# ABOUT THIS EXERCISE
Locate the line that contains "Click the '3200MT/s' speed text" in the entries below, then repeat it and every following line through the line that contains "You are a computer-use agent. Screen dimensions: 1305x924", exactly, and no others.

Collected data:
....................

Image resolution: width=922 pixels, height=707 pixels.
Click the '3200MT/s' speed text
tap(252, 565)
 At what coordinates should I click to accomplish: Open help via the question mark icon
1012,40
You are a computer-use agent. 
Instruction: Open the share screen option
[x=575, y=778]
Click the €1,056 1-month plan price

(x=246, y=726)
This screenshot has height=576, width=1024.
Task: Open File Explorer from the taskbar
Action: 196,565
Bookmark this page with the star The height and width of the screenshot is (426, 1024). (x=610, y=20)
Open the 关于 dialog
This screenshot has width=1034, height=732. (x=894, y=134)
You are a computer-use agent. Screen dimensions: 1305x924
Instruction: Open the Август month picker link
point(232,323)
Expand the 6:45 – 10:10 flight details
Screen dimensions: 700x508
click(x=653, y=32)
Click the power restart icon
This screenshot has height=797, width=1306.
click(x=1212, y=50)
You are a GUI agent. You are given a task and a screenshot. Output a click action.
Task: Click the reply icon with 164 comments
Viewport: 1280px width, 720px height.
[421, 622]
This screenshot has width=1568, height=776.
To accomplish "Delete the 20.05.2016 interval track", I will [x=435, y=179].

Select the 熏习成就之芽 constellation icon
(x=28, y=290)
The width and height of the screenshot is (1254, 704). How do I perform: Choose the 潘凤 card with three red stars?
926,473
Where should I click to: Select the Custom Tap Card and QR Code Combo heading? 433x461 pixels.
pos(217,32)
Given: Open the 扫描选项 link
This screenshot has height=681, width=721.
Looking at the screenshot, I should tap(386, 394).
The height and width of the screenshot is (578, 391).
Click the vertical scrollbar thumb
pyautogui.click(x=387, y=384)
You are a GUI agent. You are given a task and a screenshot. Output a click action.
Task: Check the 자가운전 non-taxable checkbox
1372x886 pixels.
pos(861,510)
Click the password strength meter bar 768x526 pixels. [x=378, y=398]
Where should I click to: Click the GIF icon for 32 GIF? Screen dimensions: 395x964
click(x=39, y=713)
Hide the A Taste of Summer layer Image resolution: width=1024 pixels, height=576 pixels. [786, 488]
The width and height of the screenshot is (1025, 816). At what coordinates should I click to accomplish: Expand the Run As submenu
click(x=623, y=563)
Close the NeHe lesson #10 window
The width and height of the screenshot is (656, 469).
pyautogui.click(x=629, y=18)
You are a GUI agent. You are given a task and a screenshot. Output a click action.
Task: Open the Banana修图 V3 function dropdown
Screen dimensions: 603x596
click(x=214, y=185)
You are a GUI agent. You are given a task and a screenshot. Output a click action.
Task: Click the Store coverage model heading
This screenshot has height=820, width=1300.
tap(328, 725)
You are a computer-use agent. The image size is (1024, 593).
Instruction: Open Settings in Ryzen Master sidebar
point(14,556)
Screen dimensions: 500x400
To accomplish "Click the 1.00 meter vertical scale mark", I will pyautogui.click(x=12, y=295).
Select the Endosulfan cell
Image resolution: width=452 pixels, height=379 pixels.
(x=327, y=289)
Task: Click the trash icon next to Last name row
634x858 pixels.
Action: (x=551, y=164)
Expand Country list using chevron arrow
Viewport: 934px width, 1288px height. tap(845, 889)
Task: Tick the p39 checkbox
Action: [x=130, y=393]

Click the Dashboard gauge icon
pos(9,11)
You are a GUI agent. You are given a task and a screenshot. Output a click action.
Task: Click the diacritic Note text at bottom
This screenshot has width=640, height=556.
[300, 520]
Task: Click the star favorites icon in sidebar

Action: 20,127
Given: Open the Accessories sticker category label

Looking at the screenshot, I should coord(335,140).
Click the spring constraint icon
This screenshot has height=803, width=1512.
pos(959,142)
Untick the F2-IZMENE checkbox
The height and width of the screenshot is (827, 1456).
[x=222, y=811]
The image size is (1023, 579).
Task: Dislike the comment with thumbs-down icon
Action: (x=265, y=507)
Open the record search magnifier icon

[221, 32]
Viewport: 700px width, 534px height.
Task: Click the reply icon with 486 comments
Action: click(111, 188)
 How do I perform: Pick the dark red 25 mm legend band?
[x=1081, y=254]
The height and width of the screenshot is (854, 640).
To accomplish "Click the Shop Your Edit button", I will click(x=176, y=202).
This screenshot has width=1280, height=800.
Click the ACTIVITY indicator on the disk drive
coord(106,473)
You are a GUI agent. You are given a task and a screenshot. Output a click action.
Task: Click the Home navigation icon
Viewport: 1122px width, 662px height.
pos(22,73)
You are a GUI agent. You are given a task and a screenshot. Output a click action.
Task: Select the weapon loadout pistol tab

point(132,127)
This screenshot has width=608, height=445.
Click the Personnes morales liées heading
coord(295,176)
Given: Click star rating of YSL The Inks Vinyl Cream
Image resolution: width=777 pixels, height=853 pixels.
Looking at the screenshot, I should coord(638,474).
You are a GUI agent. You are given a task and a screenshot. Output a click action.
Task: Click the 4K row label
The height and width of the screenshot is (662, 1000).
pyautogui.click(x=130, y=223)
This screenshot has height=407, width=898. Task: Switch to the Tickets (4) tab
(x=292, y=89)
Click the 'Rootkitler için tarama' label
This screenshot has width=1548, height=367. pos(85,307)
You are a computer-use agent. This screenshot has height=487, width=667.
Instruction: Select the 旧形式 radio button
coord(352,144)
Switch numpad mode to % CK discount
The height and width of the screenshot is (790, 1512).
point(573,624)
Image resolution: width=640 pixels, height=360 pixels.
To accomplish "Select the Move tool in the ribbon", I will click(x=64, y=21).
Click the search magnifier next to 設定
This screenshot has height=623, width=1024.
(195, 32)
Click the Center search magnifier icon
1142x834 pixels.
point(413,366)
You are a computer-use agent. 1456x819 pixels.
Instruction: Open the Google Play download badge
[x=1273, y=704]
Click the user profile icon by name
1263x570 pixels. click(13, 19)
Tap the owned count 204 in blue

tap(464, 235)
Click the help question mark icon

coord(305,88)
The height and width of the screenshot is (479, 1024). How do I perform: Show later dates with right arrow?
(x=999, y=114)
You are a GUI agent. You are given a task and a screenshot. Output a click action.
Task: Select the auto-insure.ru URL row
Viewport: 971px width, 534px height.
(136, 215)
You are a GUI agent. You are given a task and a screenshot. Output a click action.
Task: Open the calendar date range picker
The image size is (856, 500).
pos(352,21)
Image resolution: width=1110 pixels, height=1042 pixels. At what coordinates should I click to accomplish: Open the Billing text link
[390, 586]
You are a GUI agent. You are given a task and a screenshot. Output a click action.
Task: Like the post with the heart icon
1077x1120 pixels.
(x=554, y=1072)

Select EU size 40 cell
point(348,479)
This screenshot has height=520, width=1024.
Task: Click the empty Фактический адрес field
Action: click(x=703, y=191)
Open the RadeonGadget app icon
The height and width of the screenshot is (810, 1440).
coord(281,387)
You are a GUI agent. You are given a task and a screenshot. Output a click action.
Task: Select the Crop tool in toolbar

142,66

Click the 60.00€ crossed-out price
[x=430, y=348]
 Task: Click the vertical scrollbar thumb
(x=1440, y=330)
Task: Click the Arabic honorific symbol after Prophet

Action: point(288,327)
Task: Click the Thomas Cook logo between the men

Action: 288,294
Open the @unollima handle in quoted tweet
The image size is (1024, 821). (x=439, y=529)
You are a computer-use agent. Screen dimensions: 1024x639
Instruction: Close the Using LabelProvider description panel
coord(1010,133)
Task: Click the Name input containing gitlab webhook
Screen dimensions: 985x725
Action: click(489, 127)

....................

# REPLY
Click the '3200MT/s' speed text
tap(252, 565)
 At what coordinates should I click to accomplish: Open help via the question mark icon
1012,40
You are a computer-use agent. 
Instruction: Open the share screen option
[x=575, y=778]
Click the €1,056 1-month plan price

(x=246, y=726)
This screenshot has height=576, width=1024.
Task: Open File Explorer from the taskbar
Action: 196,565
Bookmark this page with the star The height and width of the screenshot is (426, 1024). (x=610, y=20)
Open the 关于 dialog
This screenshot has width=1034, height=732. (x=894, y=134)
You are a computer-use agent. Screen dimensions: 1305x924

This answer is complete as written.